Reducing Data Cache Susceptibility to Soft Errors

  • Authors:
  • Vilas Sridharan;Hossein Asadi;Mehdi B. Tahoori;David Kaeli

  • Affiliations:
  • IEEE;IEEE;IEEE;IEEE

  • Venue:
  • IEEE Transactions on Dependable and Secure Computing
  • Year:
  • 2006

Quantified Score

Hi-index 0.00

Visualization

Abstract

Data caches are a fundamental component of most modern microprocessors. They provide for efficient read/write access to data memory. Errors occurring in the data cache can corrupt data values or state, and can easily propagate throughout the memory hierarchy. One of the main threats to data cache reliability is soft (transient, nonreproducible) errors.

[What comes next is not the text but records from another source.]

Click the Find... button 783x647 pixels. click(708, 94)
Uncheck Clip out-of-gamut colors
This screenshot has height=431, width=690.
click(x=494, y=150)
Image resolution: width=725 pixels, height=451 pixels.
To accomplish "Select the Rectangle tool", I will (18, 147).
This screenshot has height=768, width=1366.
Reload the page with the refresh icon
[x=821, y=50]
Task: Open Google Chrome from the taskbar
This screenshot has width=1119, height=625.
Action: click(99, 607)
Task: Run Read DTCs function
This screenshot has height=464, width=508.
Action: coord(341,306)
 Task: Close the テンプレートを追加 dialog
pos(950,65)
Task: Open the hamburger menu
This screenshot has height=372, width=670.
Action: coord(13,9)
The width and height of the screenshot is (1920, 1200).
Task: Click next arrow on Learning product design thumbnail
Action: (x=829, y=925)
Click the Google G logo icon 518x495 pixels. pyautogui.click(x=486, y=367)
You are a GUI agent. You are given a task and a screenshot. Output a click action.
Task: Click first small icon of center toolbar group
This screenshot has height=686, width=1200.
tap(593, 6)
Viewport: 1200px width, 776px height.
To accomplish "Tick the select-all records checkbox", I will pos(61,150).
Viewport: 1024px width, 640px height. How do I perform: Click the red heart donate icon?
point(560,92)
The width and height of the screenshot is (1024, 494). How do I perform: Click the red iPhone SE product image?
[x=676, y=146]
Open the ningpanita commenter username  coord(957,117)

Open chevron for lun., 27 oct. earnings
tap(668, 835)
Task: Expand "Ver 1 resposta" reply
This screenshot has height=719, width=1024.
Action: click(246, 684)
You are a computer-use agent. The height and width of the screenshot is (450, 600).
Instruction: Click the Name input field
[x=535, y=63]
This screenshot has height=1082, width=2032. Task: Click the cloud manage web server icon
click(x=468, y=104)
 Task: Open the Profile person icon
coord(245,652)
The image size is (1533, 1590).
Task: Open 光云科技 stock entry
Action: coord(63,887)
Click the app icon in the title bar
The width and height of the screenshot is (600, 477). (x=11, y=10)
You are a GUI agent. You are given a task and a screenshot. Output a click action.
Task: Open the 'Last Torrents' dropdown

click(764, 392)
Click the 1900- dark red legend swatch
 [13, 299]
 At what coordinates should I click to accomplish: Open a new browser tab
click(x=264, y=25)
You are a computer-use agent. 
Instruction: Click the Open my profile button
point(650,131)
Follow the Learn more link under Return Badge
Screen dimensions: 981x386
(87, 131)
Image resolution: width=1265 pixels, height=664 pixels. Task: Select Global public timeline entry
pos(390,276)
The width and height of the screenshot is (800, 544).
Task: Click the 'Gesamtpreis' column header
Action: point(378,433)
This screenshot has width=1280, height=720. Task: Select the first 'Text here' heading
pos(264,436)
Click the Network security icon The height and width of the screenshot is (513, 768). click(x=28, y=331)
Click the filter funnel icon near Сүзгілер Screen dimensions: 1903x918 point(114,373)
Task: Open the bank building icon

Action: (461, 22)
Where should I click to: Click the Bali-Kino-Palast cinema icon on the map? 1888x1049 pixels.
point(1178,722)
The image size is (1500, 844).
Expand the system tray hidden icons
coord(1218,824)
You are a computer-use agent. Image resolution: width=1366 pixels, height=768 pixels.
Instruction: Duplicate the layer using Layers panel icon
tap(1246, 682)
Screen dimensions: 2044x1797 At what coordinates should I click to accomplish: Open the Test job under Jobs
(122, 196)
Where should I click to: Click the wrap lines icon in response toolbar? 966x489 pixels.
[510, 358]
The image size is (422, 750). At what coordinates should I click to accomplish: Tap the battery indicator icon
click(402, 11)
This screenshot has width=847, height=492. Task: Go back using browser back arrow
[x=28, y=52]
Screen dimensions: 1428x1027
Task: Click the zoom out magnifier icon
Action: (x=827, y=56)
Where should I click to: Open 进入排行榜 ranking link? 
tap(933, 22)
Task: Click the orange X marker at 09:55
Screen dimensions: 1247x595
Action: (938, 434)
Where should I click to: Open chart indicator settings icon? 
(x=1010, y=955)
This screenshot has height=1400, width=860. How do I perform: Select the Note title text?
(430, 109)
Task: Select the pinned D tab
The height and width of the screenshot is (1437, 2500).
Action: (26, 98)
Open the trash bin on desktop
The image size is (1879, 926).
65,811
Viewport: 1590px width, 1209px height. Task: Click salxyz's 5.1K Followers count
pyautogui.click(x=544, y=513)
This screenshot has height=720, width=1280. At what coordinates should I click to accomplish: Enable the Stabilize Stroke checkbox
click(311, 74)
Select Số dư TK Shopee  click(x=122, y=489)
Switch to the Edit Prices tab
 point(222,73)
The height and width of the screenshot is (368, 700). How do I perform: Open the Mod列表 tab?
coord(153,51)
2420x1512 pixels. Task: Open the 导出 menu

These errors can occur more often than hard (permanent) errors, and most often arise from Single Event Upsets (SEUs) caused by strikes from energetic particles such as neutrons and alpha particles. Many protection techniques exist for data caches; the most common are ECC (Error Correcting Codes) and parity. These protection techniques detect all single bit errors and, in the case of ECC, correct them. To make proper design decisions about which protection technique to use, accurate design-time modeling of cache reliability is crucial. In addition, as caches increase in storage capacity, another important goal is to reduce the failure rate of a cache, to limit disruption to normal system operation. In this paper, we present our modeling approach for assessing the impact of soft errors using architectural simulators. We also describe a new technique for reducing the vulnerability of data caches: refetching. By selectively refetching cache lines from the ECC-protected L2 cache, we can significantly reduce the vulnerability of the L1 data cache. We discuss and present results for two different algorithms that perform selective refetch. Experimental results show that we can obtain an 85 percent decrease in vulnerability when running the SPEC2K benchmark suite while only experiencing a slight decrease in performance. Our results demonstrate that selective refetch can cost-effectively decrease the error rate of an L1 data cache.